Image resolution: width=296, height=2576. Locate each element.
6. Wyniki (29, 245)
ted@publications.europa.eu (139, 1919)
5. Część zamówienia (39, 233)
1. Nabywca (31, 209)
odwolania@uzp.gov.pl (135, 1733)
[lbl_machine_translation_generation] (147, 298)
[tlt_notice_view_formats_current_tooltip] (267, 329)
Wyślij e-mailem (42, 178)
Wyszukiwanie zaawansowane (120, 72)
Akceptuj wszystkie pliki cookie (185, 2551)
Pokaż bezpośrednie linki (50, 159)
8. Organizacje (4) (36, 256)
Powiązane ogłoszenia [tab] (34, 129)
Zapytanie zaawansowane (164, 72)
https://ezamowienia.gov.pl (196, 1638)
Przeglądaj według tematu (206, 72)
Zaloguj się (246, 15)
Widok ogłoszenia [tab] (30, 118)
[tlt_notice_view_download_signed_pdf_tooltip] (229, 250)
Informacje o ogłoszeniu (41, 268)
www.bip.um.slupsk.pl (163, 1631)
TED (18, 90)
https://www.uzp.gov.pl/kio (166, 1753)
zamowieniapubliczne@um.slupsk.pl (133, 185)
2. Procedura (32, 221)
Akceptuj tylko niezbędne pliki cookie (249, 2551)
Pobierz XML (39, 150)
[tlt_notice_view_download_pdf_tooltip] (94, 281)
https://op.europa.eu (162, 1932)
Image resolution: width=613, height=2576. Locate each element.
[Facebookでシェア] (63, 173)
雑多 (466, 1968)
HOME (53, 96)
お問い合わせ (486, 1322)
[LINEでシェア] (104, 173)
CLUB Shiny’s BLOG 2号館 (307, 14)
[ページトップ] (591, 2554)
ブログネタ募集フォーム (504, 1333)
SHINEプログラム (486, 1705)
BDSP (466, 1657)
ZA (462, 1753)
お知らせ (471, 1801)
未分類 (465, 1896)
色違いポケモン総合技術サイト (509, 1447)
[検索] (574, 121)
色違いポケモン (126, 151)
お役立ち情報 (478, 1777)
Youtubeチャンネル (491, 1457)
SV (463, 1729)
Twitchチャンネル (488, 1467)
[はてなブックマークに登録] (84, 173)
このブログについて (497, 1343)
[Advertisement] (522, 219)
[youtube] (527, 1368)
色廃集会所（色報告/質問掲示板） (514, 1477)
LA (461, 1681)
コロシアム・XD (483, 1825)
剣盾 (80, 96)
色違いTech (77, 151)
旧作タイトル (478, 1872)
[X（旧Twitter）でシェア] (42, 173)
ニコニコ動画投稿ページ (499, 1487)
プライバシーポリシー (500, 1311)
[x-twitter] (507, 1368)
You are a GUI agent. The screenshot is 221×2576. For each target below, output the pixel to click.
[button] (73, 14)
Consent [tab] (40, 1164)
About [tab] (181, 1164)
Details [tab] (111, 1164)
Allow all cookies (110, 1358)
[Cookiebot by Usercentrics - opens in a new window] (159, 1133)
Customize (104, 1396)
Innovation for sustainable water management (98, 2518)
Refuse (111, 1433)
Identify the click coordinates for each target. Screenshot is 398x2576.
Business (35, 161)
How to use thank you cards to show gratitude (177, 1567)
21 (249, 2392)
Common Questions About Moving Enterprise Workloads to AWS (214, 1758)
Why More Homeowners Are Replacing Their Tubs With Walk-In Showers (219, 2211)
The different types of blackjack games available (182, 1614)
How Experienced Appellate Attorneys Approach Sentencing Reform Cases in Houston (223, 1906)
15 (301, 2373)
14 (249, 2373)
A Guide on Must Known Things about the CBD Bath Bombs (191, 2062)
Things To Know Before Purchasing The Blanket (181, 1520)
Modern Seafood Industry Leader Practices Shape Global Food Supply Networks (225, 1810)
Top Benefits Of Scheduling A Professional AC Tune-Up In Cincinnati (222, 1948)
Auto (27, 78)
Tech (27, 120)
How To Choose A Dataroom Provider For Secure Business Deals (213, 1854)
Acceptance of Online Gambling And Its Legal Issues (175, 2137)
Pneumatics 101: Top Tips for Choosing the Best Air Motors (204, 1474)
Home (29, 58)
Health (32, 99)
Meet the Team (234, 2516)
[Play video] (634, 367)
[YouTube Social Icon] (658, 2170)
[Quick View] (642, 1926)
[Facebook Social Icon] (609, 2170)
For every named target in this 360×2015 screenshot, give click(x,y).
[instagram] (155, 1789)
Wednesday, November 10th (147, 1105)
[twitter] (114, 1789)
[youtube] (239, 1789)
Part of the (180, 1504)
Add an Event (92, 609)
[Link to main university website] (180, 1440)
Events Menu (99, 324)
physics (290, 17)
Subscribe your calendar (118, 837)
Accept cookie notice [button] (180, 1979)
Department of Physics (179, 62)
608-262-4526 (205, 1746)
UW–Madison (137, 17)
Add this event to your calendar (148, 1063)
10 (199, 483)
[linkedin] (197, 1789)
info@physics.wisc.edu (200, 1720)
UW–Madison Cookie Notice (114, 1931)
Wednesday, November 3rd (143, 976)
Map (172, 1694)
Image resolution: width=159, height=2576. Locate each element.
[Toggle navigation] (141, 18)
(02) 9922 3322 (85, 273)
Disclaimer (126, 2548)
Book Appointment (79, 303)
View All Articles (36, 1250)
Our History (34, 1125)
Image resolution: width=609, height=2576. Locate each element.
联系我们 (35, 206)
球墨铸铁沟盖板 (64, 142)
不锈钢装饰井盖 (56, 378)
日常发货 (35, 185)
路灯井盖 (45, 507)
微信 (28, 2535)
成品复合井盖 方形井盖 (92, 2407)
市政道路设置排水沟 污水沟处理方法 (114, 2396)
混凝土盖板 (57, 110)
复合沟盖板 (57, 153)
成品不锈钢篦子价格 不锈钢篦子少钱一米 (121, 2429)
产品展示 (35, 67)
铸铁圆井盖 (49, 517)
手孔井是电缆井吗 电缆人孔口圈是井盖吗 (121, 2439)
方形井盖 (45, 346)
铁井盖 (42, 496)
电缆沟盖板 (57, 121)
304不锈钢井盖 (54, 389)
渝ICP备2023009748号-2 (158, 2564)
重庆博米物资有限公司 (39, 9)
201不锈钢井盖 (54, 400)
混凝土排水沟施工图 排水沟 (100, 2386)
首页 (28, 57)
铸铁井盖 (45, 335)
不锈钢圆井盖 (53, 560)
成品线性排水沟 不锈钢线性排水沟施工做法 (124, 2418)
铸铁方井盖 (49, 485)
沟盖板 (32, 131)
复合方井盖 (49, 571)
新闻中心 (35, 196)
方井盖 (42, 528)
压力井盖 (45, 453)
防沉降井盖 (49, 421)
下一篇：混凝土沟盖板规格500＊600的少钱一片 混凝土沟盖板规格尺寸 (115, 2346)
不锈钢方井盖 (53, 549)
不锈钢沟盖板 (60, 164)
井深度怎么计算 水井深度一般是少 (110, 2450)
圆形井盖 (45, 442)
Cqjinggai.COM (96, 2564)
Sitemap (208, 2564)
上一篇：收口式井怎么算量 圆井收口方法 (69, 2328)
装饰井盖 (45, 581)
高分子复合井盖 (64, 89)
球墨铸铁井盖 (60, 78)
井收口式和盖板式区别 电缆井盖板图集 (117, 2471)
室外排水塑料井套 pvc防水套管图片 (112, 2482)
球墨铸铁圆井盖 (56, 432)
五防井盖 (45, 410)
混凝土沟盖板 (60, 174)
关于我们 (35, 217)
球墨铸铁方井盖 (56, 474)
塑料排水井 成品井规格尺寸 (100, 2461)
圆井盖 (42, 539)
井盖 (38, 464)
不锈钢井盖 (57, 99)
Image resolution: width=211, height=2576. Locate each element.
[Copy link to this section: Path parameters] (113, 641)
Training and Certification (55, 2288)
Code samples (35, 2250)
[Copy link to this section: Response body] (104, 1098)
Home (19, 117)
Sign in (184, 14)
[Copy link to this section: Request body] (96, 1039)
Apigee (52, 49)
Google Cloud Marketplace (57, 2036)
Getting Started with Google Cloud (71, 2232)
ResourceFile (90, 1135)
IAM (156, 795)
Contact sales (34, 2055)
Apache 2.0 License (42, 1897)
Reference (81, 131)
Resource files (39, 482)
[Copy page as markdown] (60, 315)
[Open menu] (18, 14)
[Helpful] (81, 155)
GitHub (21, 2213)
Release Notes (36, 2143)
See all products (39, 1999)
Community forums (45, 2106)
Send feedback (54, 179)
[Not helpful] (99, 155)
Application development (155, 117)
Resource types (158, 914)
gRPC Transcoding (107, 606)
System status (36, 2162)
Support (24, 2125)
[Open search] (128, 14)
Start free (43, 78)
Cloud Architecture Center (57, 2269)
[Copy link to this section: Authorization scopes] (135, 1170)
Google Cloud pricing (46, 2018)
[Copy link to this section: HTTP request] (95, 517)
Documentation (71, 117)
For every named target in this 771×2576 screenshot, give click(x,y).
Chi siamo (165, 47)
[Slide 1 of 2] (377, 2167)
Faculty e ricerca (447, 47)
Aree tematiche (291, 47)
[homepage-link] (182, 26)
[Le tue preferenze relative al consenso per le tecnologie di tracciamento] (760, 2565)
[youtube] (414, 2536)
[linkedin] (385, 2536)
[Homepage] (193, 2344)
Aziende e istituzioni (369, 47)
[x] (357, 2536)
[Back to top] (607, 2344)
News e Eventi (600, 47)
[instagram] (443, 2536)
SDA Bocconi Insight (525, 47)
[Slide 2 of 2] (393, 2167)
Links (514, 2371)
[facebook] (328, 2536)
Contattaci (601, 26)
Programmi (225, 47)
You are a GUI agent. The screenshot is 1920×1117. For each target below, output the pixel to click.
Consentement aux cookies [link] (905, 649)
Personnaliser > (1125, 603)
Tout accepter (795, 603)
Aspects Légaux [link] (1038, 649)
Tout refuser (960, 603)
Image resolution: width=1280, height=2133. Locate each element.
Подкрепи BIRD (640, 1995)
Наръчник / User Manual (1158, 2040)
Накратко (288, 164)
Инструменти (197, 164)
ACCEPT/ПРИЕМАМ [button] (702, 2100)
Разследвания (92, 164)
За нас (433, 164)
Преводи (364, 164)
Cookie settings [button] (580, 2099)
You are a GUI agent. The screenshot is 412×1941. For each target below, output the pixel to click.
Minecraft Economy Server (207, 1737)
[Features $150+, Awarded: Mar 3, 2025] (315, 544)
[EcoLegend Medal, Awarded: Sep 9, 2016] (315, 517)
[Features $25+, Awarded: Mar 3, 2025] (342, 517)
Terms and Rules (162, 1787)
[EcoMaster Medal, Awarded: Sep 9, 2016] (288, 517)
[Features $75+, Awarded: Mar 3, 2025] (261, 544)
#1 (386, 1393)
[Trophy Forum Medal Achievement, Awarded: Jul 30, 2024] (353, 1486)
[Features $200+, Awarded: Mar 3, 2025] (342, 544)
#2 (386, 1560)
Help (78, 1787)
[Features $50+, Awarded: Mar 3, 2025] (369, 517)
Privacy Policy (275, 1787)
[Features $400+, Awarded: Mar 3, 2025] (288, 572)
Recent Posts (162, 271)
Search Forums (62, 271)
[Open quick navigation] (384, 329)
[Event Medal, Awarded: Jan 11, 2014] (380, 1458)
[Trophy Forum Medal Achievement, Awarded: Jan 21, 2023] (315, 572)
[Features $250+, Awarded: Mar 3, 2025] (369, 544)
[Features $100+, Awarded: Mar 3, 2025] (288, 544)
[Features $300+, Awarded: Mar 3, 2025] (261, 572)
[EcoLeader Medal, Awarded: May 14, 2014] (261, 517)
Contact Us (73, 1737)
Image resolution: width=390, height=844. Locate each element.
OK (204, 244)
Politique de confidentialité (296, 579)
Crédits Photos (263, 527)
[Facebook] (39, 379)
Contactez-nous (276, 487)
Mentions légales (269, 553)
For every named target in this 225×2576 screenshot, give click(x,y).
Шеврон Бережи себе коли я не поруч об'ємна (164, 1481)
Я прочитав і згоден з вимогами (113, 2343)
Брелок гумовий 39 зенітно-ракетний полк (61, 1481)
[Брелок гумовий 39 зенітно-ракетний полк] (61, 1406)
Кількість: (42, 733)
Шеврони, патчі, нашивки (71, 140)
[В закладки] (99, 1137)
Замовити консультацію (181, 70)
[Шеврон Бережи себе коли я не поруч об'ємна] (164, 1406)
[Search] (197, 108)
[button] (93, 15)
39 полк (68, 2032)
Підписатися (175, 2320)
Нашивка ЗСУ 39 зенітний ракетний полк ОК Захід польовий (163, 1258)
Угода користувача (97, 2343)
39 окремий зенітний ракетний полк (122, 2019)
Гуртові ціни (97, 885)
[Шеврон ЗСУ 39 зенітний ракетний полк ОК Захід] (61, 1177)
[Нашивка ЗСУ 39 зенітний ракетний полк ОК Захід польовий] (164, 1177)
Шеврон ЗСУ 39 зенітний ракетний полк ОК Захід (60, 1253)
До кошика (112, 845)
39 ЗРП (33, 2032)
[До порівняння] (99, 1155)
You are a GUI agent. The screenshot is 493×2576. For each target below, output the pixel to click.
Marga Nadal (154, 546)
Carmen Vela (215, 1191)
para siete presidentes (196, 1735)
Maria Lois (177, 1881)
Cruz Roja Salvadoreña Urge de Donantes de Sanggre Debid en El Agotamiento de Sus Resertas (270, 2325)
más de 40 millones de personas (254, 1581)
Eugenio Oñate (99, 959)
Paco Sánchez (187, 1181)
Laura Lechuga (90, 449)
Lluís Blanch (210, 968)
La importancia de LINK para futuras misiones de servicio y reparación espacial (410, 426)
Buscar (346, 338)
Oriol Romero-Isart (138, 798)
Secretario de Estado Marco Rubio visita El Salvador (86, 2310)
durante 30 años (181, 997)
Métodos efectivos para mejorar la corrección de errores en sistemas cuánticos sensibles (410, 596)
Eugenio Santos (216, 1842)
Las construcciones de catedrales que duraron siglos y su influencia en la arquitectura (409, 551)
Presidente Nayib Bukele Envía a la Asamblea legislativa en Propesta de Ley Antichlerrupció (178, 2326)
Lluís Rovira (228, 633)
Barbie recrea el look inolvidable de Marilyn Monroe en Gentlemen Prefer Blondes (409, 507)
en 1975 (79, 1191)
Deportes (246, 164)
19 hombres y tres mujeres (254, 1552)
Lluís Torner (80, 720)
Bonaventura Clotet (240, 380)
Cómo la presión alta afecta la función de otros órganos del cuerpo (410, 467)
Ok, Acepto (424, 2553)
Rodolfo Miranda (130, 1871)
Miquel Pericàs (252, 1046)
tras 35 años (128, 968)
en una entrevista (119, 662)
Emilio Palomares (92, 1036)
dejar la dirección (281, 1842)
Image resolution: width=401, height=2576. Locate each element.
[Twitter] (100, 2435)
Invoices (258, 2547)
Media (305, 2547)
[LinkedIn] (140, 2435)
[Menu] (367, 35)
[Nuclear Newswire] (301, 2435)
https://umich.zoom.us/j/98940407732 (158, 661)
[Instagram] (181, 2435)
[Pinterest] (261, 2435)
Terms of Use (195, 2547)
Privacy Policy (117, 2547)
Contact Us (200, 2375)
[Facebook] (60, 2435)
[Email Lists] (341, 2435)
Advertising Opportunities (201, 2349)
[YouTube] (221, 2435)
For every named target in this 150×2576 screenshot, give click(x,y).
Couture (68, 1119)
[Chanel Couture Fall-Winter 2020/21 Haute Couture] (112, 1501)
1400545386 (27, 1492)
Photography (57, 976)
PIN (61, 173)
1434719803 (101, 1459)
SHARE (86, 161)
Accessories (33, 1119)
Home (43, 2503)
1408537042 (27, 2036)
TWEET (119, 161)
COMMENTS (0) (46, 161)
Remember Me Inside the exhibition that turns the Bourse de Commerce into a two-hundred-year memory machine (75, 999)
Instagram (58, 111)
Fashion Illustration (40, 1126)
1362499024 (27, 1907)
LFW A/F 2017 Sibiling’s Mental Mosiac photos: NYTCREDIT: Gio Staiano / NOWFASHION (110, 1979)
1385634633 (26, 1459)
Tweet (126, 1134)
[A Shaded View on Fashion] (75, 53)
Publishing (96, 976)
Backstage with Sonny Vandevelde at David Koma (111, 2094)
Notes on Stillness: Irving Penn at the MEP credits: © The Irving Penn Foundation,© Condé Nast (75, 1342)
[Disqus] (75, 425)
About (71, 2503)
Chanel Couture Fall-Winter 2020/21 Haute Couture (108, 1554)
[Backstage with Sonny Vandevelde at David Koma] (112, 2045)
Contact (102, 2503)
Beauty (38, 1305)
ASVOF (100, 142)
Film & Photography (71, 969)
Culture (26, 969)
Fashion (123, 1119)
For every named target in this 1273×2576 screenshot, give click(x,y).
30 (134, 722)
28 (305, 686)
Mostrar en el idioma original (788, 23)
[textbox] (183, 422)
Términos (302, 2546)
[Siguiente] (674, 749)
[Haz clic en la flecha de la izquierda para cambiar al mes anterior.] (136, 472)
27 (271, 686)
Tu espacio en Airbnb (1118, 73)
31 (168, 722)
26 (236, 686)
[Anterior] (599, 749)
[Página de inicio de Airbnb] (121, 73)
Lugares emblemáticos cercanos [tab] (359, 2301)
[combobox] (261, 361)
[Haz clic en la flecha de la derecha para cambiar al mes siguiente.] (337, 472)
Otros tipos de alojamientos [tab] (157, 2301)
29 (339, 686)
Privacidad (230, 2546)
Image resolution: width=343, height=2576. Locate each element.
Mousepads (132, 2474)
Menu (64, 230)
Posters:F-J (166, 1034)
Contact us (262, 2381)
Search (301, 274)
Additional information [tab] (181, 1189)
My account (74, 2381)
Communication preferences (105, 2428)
----
## Task item
A word-for-word copy of the lines above from the one with "[twitter] (114, 1789)" through the one with "[linkedin] (197, 1789)", inclusive, is the only output wanted.

## Exercise response
[twitter] (114, 1789)
[youtube] (239, 1789)
Part of the (180, 1504)
Add an Event (92, 609)
[Link to main university website] (180, 1440)
Events Menu (99, 324)
physics (290, 17)
Subscribe your calendar (118, 837)
Accept cookie notice [button] (180, 1979)
Department of Physics (179, 62)
608-262-4526 (205, 1746)
UW–Madison (137, 17)
Add this event to your calendar (148, 1063)
10 (199, 483)
[linkedin] (197, 1789)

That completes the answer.